[Dataset items]
:::::

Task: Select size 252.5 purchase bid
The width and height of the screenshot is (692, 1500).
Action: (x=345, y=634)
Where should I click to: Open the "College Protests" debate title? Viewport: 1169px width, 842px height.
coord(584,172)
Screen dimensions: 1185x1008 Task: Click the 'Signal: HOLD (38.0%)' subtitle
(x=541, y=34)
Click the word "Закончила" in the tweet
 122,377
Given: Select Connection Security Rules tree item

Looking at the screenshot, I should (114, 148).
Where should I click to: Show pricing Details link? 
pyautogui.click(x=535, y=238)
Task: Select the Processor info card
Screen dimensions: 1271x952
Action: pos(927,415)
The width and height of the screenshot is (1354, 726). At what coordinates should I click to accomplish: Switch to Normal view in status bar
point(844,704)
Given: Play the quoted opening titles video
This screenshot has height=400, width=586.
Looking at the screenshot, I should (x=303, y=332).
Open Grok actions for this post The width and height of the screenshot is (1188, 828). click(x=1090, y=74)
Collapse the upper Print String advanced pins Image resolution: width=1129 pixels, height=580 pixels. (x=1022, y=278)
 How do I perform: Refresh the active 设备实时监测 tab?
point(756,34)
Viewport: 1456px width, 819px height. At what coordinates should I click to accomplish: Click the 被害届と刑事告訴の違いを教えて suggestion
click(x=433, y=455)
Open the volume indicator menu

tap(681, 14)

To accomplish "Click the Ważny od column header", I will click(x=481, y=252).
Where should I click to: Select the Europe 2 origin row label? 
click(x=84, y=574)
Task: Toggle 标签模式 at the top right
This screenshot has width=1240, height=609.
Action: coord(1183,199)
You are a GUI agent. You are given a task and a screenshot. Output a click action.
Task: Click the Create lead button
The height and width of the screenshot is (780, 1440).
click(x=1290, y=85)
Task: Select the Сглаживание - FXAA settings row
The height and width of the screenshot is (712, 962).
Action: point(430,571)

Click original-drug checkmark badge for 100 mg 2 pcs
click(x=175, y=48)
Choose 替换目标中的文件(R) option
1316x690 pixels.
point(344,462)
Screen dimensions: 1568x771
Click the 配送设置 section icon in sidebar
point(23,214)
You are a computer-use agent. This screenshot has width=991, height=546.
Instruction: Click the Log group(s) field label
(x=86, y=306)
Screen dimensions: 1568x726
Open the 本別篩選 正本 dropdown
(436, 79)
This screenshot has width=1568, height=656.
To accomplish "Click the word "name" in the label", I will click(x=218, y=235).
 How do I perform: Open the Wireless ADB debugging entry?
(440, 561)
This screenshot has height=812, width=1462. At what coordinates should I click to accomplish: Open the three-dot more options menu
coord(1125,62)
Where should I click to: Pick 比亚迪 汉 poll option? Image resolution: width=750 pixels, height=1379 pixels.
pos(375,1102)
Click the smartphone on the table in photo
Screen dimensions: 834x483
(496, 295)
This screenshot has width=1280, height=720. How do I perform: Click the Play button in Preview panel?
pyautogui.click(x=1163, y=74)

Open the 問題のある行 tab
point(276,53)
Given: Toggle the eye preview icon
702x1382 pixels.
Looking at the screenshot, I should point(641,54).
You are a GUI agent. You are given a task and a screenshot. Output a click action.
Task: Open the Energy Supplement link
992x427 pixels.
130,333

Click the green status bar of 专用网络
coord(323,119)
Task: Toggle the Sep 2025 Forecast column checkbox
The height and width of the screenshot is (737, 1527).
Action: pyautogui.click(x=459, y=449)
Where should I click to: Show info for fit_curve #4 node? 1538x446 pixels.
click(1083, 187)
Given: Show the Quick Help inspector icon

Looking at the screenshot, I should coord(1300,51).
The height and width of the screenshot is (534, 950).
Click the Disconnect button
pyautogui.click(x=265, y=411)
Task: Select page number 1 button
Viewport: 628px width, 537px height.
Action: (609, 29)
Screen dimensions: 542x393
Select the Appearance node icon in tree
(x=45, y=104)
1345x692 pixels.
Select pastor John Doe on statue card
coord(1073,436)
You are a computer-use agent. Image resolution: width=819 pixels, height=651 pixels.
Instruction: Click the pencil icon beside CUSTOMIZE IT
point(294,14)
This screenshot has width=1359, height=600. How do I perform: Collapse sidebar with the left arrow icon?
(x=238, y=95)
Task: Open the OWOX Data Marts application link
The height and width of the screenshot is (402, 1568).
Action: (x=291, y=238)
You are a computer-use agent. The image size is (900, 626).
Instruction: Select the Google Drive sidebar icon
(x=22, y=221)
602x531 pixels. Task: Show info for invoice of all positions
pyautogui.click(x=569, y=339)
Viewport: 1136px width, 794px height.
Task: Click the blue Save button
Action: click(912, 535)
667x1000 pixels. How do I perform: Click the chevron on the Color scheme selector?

:::::

**What you need to do:**
Go through the records and print each one exactly.

**Task output:**
Task: Select size 252.5 purchase bid
The width and height of the screenshot is (692, 1500).
Action: (x=345, y=634)
Where should I click to: Open the "College Protests" debate title? Viewport: 1169px width, 842px height.
coord(584,172)
Screen dimensions: 1185x1008 Task: Click the 'Signal: HOLD (38.0%)' subtitle
(x=541, y=34)
Click the word "Закончила" in the tweet
 122,377
Given: Select Connection Security Rules tree item

Looking at the screenshot, I should (114, 148).
Where should I click to: Show pricing Details link? 
pyautogui.click(x=535, y=238)
Task: Select the Processor info card
Screen dimensions: 1271x952
Action: pos(927,415)
The width and height of the screenshot is (1354, 726). At what coordinates should I click to accomplish: Switch to Normal view in status bar
point(844,704)
Given: Play the quoted opening titles video
This screenshot has height=400, width=586.
Looking at the screenshot, I should (x=303, y=332).
Open Grok actions for this post The width and height of the screenshot is (1188, 828). click(x=1090, y=74)
Collapse the upper Print String advanced pins Image resolution: width=1129 pixels, height=580 pixels. (x=1022, y=278)
 How do I perform: Refresh the active 设备实时监测 tab?
point(756,34)
Viewport: 1456px width, 819px height. At what coordinates should I click to accomplish: Click the 被害届と刑事告訴の違いを教えて suggestion
click(x=433, y=455)
Open the volume indicator menu

tap(681, 14)

To accomplish "Click the Ważny od column header", I will click(x=481, y=252).
Where should I click to: Select the Europe 2 origin row label? 
click(x=84, y=574)
Task: Toggle 标签模式 at the top right
This screenshot has width=1240, height=609.
Action: coord(1183,199)
You are a GUI agent. You are given a task and a screenshot. Output a click action.
Task: Click the Create lead button
The height and width of the screenshot is (780, 1440).
click(x=1290, y=85)
Task: Select the Сглаживание - FXAA settings row
The height and width of the screenshot is (712, 962).
Action: point(430,571)

Click original-drug checkmark badge for 100 mg 2 pcs
click(x=175, y=48)
Choose 替换目标中的文件(R) option
1316x690 pixels.
point(344,462)
Screen dimensions: 1568x771
Click the 配送设置 section icon in sidebar
point(23,214)
You are a computer-use agent. This screenshot has width=991, height=546.
Instruction: Click the Log group(s) field label
(x=86, y=306)
Screen dimensions: 1568x726
Open the 本別篩選 正本 dropdown
(436, 79)
This screenshot has width=1568, height=656.
To accomplish "Click the word "name" in the label", I will click(x=218, y=235).
 How do I perform: Open the Wireless ADB debugging entry?
(440, 561)
This screenshot has height=812, width=1462. At what coordinates should I click to accomplish: Open the three-dot more options menu
coord(1125,62)
Where should I click to: Pick 比亚迪 汉 poll option? Image resolution: width=750 pixels, height=1379 pixels.
pos(375,1102)
Click the smartphone on the table in photo
Screen dimensions: 834x483
(496, 295)
This screenshot has width=1280, height=720. How do I perform: Click the Play button in Preview panel?
pyautogui.click(x=1163, y=74)

Open the 問題のある行 tab
point(276,53)
Given: Toggle the eye preview icon
702x1382 pixels.
Looking at the screenshot, I should point(641,54).
You are a GUI agent. You are given a task and a screenshot. Output a click action.
Task: Open the Energy Supplement link
992x427 pixels.
130,333

Click the green status bar of 专用网络
coord(323,119)
Task: Toggle the Sep 2025 Forecast column checkbox
The height and width of the screenshot is (737, 1527).
Action: pyautogui.click(x=459, y=449)
Where should I click to: Show info for fit_curve #4 node? 1538x446 pixels.
click(1083, 187)
Given: Show the Quick Help inspector icon

Looking at the screenshot, I should coord(1300,51).
The height and width of the screenshot is (534, 950).
Click the Disconnect button
pyautogui.click(x=265, y=411)
Task: Select page number 1 button
Viewport: 628px width, 537px height.
Action: (609, 29)
Screen dimensions: 542x393
Select the Appearance node icon in tree
(x=45, y=104)
1345x692 pixels.
Select pastor John Doe on statue card
coord(1073,436)
You are a computer-use agent. Image resolution: width=819 pixels, height=651 pixels.
Instruction: Click the pencil icon beside CUSTOMIZE IT
point(294,14)
This screenshot has width=1359, height=600. How do I perform: Collapse sidebar with the left arrow icon?
(x=238, y=95)
Task: Open the OWOX Data Marts application link
The height and width of the screenshot is (402, 1568).
Action: (x=291, y=238)
You are a computer-use agent. The image size is (900, 626).
Instruction: Select the Google Drive sidebar icon
(x=22, y=221)
602x531 pixels. Task: Show info for invoice of all positions
pyautogui.click(x=569, y=339)
Viewport: 1136px width, 794px height.
Task: Click the blue Save button
Action: click(912, 535)
667x1000 pixels. How do I perform: Click the chevron on the Color scheme selector?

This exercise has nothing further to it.